Arthur Cognet, lauréat du prix Jean-Philippe Luis...

Pour la seconde édition (2024) du prix Jeunes Chercheuses et Jeunes Chercheurs Jean-Philippe Luis, soutenu par l'UCA, le CNRS et le RnMSH, le jury, présidé par Philippe Bourdin, a récompensé Arthur Cognet, ethnologue, pour son manuscrit intitulé « Des récits de la colonisation. Ethnogenèse, tradition orale et nationalisme chez les Napo Runa d’Amazonie équatorienne ». Ce manuscrit est, à l’origine, une thèse dirigée par Dejan Dimitrijevic et soutenue à l’Université Lyon 2 en 2022.

En savoir plus sur le prix Jeunes Chercheuses et Jeunes Chercheurs Jean-Philippe Luis...

La remise officielle du prix s'est déroulée à la Maison des Sciences de l'Homme de Clermont-Ferrand le lundi 15 juillet 2024.

Arthur Cognet, entouré de Philippe Bourdin, Sophie Chiari, directrice de la MSH, de Pierre Rouillard, membre du jury, et de l'équipe des PUBP.

Le lauréat

Arthur Cognet est ethnologue. Il réalise depuis 10 ans des recherches ethnographiques et ethnohistoriques avec les Napo Runa d’Amazonie équatorienne. Il leur a consacré sa thèse, « Des récits de la colonisation. Ethnogenèse, tradition orale et nationalisme chez les Napo Runa d’Amazonie équatorienne », dirigée par Dejan Dimitrijevic et soutenue le 25 mai 2022 à l’Université Lyon 2. Docteur en anthropologie, il est membre associé du Laboratoire d'Anthropologie des Enjeux Contemporains (LADEC).

Présentation du manuscrit (par son auteur)

Entre 2014 et 2022, j’ai réalisé des recherches ethnographiques avec les indigènes Napo Runa (gens du fleuve Napo) d’Amazonie équatorienne qui représentent environ 20 mois de terrain en Amazonie.

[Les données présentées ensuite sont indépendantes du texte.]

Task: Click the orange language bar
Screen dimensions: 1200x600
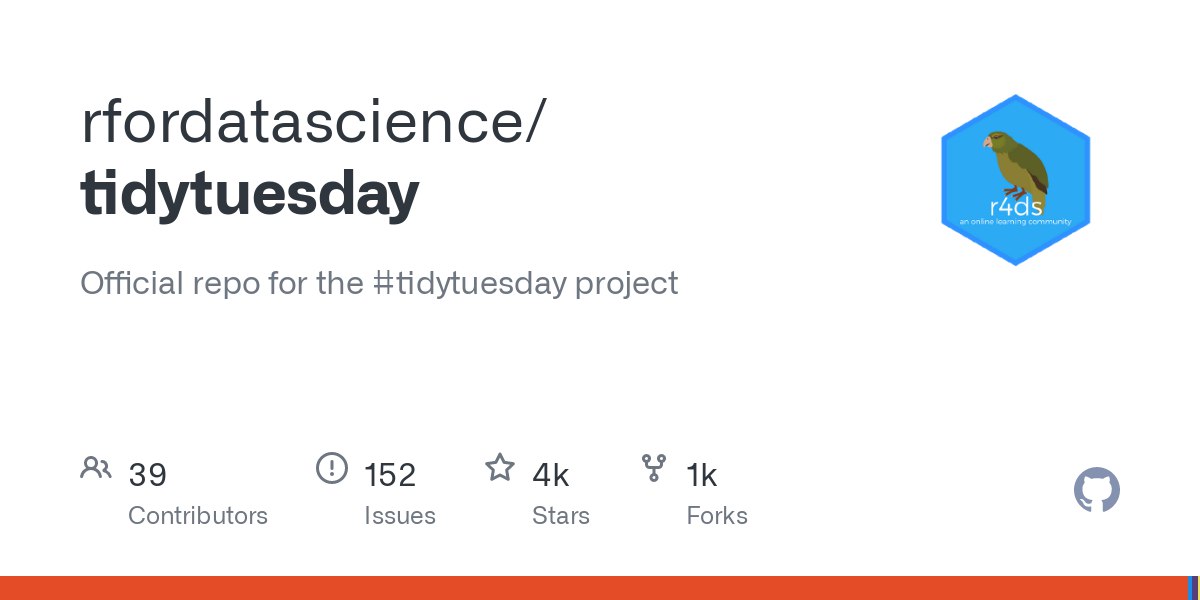Action: [593, 588]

Les Napo Runa forment un groupe composé d’environ 120 000 personnes habitant le bassin du fleuve Napo. Ils sont traditionnellement agriculteurs, chasseurs, pécheurs, cueilleurs, bien qu’aujourd’hui ils se tournent aussi vers des emplois salariés temporaires. Les Napo Runa parlent le quechua amazonien, une langue appartenant à la famille des langues quechuas, parlées principalement dans les régions andines d’Amériques du Sud. Mes recherches chez les Napo Runa ont couvert de nombreux aspects de leur vie sociale (techniques de chasse et de pêche, agriculture, rapport à la forêt et aux non humains, chamanisme, linguistique, etc.), mais elles ont principalement porté sur leur tradition orale et leurs récits historiques de la colonisation. J’ai enregistré de nombreux récits en quechua que j’ai transcrits et ensuite traduits en français. Ces recherches de terrain ont été complétées par des recherches historiques réalisées dans divers fonds d’archives contenant des documents concernant la région du fleuve Napo entre le 16e et le 20e siècle. Mes recherches doctorales reposent donc sur une pluralité méthodologique et thématique, à la croisée de l’anthropologie, de l’histoire et de la linguistique.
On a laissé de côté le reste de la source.